How to call stored procedure in MVC by EF

Chris picture Chris · Jun 2, 2011 · Viewed 40.5k times · Source

Where can I get good tutorial on Entity framework with Stored Procedure in MVC framework?

Is it better to use Enterprise library in this case when I have almost everything written in the stored procedure.

Note: I am using stored procedure because they are really very complex and some of them is over 1000 lines.

Answer

Ladislav Mrnka picture Ladislav Mrnka · Jun 2, 2011

MVC is in this case absolutely not related. The way how you call stored procedure from EF will be still the same. I guess you want to use stored procedures without actually using entities and linq-to-entities (main EF features), don't you? Generally you need:

  • EDMX file (ado.net entity data model) where you run update from database and add all stored procedures you want to use.

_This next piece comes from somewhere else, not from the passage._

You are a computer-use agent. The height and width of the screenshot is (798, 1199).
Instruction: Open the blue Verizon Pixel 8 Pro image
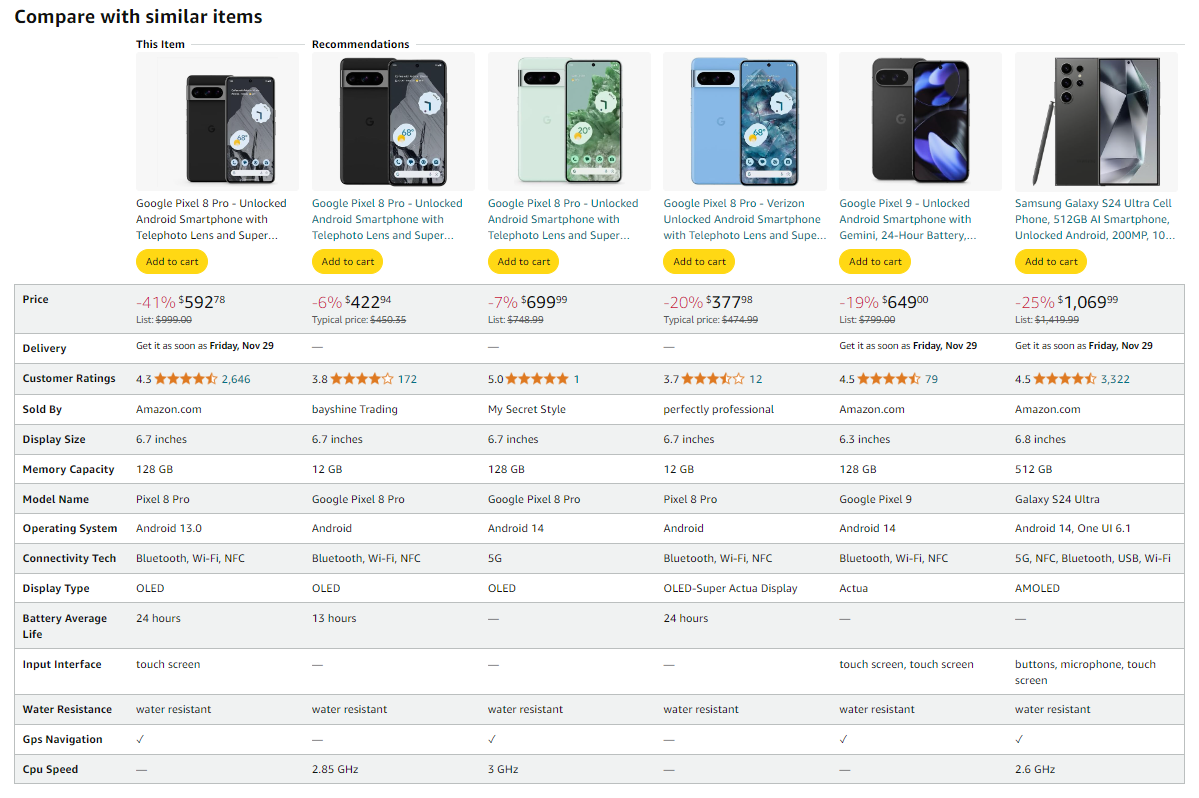pyautogui.click(x=745, y=122)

EDMX file also generates derived ObjectContext and all entities by default.
  • Next you must go to Model Browser and create Function import for each procedure. Function import will create method on the derived ObjectContext which will allow you call the stored procedure as any other .net method.
  • During function import you will have to create complex type (it can happen automatically) for result set returned from stored procedure.

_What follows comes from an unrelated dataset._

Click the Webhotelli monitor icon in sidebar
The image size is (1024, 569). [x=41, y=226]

You also don't have to use function imports at all and you can execute procedures directly by calling either:

  • objectContext.ExecuteSqlCommand("storedProcedureName", SqlParameters) for SPs not returning record set
  • objectContext.ExecuteStoreQuery<ResultType>("storedProcedureName", SqlParameters) for SPs returning record set. ResultType must have properties with same names as columns in result set. It can work only with flat types (no nested objects).

There are some limitations when using stored procedures:

  • Entity framework doesn't like stored procedures which returns dynamic result sets (based on some condition result set has different columns)
  • Entity framework doesn't support stored procedures returning multiple result sets - there are EFExtensions which does but it is more like doing ADO.NET directly.